在这里专用的词“示例性”意为“用作例子、实施例或说明性”。这里作为“示例性”所说明的任何实施例不必解释为优于或好于其它实施例。
另外,为了更好的说明本申请,在下文的具体实施方式中给出了众多的具体细节。本领域技术人员应当理解,没有某些具体细节,本申请同样可以实施。在一些实例中,对于本领域技术人员熟知的方法、手段、元件和电路未作详细描述,以便于凸显本申请的主旨。
首先,对本申请实施例涉及的一些名词进行介绍。
1、超网络:由多个独立的神经网络模型组成的网络集合,超网络中的所有神经网络 模型共享各自的模型结构参数,其中模型结构参数为该神经网络模型的所有模型结构参数中指定的部分模型结构参数。
2、搜索空间:神经网络结构搜索过程中,由待搜索的神经网络模型组成的空间。

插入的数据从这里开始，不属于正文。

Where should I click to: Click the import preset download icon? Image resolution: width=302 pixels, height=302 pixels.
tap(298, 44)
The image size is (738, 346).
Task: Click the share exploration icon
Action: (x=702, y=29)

超网络的搜索空间指示超网络中的部分神经网络模型为待搜索的神经网络模型。也即,搜索空间指示的多个神经网络模型为超网络的子集。可选地,本申请实施例对搜索空间的指示方式不加以限定。比如,搜索空间包括指示的多个神经网络模型。又比如,搜索空间包括搜索规则,该搜索规则指示多个神经网络模型。
3、CNN:是一种带有卷积结构的深度神经网络。CNN包含了一个由卷积层和子采样层构成的特征抽取器。该特征抽取器可以看作是滤波器,卷积过程可以看作是使用一个可训练的滤波器与一个输入的图像或者卷积特征平面(英文:feature map)做卷积。卷积层是指CNN中对输入信号进行卷积处理的神经元层。在CNN的卷积层中,一个神经元可以只与部分邻层神经元连接。一个卷积层中,通常包含若干个特征平面,每个特征平面可以由一些矩形排列的神经单元组成。同一特征平面的神经单元共享权重,这里共享的权重就是卷积核。共享权重可以理解为提取图像信息的方式与位置无关。这其中隐含的原理是:图像的某一部分的统计信息与其他部分是一样的。即意味着在某一部分学习的图像信息也能用在另一部分上。所以对于图像上的所有位置,我们都能使用同样的学习得到的图像信息。在同一卷积层中,可以使用多个卷积核来提取不同的图像信息,一般地,卷积核数量越多,卷积操作反映的图像信息越丰富。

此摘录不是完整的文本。